Can you talk about the vignettes that come close to breaking the fourth wall? Were those meant to be consistently not consistent? They don’t appear in all the episodes.

Yeah. Absolutely, man. It’s a great question. They come throughout. In episode two, there are two form breaks. In episode three, there are two form breaks. In episode four, there isn’t one. In episode five, there’s a commercial. In episodes six and seven, there aren’t, but in eight and nine, there are. So it became less about, I think, consistency, less about a pattern and more about, “Let’s utilize them as tools when we need to further something when we want to talk about something in a certain kind of way.” But there were none that we really left on the cutting room floor and were like, “Ooh, that didn’t fit,” or, “That didn’t work.” We really executed and kept in all of the ones that we did shoot.

Well, I would like to thank you for the musical number. That was fun.

Yeah, of course.

Some critical friends of mine who are Jewish, one of the things they wrote about this show was that it may be part of a genre known as Jewploitation. How do you feel about that word being associated with your show?

Well, I would say this because I think different people interpret that word in different ways. You know what I mean? And I love Dan Fienberg a lot. I think he’s amazing. I know I saw it in the Hollywood Reporter, and he’s just so thoughtful and so brilliant. But my goal was always to honor the Jewish experience, to shed light on hidden crimes, to honor my grandmother’s story.

Look, growing up, I had two superheroes as a Jewish kid on Long Island. There was Judas Maccabee and there was Jeff Goldblum. So I wanted to create a series that had a Jewish superhero at its center, and that’s a Jewish superhero with might and strength and power. And I think, sometimes, when characters who are so often otherized, characters who are so rarely seen as the superhero, reclaim power in some way, I think they’re often given that moniker of exploitation, Jewsploitation or Blaxploitation, whatever that may be. I almost wear it with a badge of honor. If it’s used in that respect, I am really proud of that. But I think so, too, do you see, in the scenes of the past, there is a real reverence and that was the biggest responsibility that I had. It was the thing I thought about every night before I went to bed and woke up every morning thinking about was how to show the scenes of the past. And it was important to do, A, to keep those stories alive, B, to also help explain and justify of why our hunters in the present are doing what they’re doing. So, you’ll see different modes of violence. So in the past, yes, they are very stark and horrific, but a lot of that violence is suggested. Where in the ’70s, there is that more poppy kind of Grindhouse use of violence, for example. So, to your question, if it’s used in the way that I hope and I think it is used, I’m excited that I’m showing a character kind of reclaiming a power that we don’t often see.

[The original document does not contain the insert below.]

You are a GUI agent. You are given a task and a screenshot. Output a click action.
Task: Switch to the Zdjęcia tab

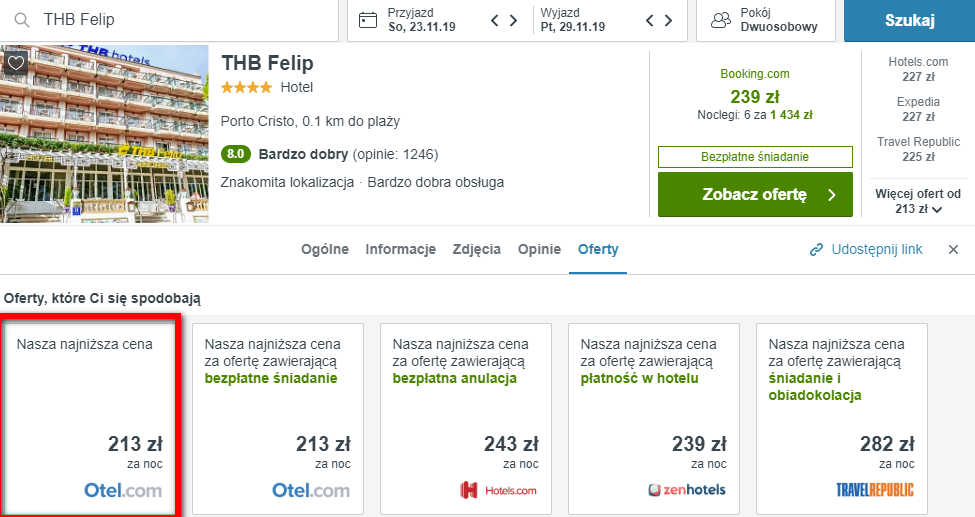[x=477, y=249]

I want to segue to another topic. I saw an interview with Al Pacino this past awards season, he was asked what made him do “Hunters” and he said that you had come to meet with him and convinced him to do the show. What magical thing did you say that got Al Pacino to do his first TV series since the beginning of his career?

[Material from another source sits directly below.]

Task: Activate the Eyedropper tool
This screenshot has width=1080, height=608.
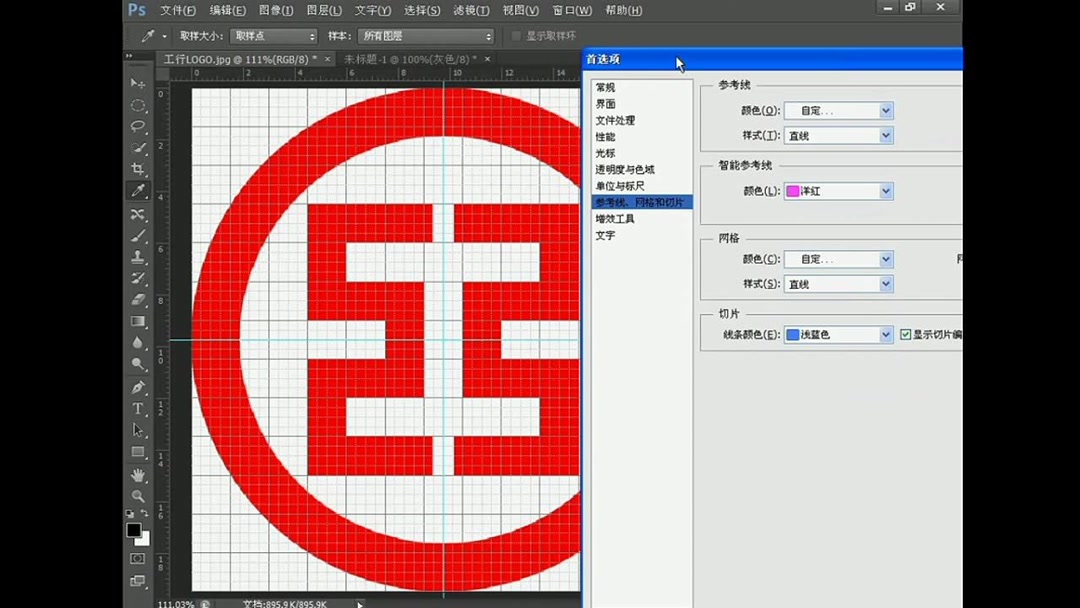Action: [x=138, y=191]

Oh, my God. That is very kind of him. It was [actually] four meetings within to be fair, but I think it was really, from day one a collaboration. I think we really were just “yes-anding” each other. I think we were really trying to co-create the character of Meyer Offerman. I think there was a seed in this character that excited him a great deal. I mean, what was amazing was sitting in those meetings and seeing his mind at work, seeing him build the pieces and the layers of this character while we would sit there. I mean, he would say, “Oh, maybe he had this memory, or maybe in his past his mother [had] this job or…” We really just kind of had this beautiful think tank in fleshing out who this person was, and then he went off and did his own work. But I don’t know if there was a magic word. There’s no kind of incantation or spell that I could share. But I think it was really a sense of being open and him seeing a partner, which I think excited him and allowed him to really do his work and dig in.